Start of Data excerpts

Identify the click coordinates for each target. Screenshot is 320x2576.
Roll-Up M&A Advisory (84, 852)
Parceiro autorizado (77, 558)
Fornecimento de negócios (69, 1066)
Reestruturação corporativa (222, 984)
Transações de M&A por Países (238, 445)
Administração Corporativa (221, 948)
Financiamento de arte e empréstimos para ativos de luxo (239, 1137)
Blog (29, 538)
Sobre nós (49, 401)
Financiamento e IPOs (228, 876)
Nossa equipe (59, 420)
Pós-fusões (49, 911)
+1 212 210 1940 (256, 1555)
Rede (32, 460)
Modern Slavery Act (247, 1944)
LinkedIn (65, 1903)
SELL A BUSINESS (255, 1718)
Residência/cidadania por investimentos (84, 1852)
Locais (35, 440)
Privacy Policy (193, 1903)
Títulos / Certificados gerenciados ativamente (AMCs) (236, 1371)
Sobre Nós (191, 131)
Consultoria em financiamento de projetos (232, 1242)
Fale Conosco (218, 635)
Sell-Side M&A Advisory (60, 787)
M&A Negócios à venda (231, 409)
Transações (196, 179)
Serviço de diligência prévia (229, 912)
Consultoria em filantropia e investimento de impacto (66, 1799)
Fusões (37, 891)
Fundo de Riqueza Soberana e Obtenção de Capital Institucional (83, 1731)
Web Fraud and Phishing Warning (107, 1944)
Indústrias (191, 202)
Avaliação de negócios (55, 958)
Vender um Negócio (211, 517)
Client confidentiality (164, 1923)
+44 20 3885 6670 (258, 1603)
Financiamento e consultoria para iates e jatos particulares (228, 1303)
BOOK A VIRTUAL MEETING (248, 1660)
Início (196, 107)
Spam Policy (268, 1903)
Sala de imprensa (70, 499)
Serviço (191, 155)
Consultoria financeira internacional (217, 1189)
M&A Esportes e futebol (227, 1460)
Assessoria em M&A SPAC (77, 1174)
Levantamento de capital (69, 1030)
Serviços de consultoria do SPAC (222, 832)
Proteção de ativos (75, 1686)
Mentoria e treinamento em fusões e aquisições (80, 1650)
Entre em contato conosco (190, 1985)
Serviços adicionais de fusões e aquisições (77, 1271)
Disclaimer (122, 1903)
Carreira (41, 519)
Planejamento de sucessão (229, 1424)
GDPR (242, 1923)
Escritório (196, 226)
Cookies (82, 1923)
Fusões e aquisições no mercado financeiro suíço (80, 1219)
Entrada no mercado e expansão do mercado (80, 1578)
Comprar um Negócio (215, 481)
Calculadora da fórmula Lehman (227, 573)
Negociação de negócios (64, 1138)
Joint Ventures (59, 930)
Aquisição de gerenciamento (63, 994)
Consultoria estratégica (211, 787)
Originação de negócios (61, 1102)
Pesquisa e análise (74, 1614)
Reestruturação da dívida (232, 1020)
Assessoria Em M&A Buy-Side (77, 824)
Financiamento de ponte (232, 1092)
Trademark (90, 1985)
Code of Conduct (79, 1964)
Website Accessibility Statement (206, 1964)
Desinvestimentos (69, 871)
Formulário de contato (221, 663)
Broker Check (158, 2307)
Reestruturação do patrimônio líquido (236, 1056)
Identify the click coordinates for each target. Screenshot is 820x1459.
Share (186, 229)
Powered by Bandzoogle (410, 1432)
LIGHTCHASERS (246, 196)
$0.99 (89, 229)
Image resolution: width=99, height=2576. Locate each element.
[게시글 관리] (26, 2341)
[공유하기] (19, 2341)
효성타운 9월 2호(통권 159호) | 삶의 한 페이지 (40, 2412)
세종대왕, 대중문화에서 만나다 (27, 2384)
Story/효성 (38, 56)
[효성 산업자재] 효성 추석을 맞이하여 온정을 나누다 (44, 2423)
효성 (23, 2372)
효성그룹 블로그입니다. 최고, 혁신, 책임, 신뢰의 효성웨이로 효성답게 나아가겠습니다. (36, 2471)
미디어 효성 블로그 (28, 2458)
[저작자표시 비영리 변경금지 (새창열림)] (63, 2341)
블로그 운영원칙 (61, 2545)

End of Data excerpts

Write out, exactly as given, the line containing "효성타운 9월 2호(통권 159호) | 삶의 한 페이지 (40, 2412)" and every line after it to the end of the records. Include nothing else.

#### Solution to this exercise
효성타운 9월 2호(통권 159호) | 삶의 한 페이지 (40, 2412)
세종대왕, 대중문화에서 만나다 (27, 2384)
Story/효성 (38, 56)
[효성 산업자재] 효성 추석을 맞이하여 온정을 나누다 (44, 2423)
효성 (23, 2372)
효성그룹 블로그입니다. 최고, 혁신, 책임, 신뢰의 효성웨이로 효성답게 나아가겠습니다. (36, 2471)
미디어 효성 블로그 (28, 2458)
[저작자표시 비영리 변경금지 (새창열림)] (63, 2341)
블로그 운영원칙 (61, 2545)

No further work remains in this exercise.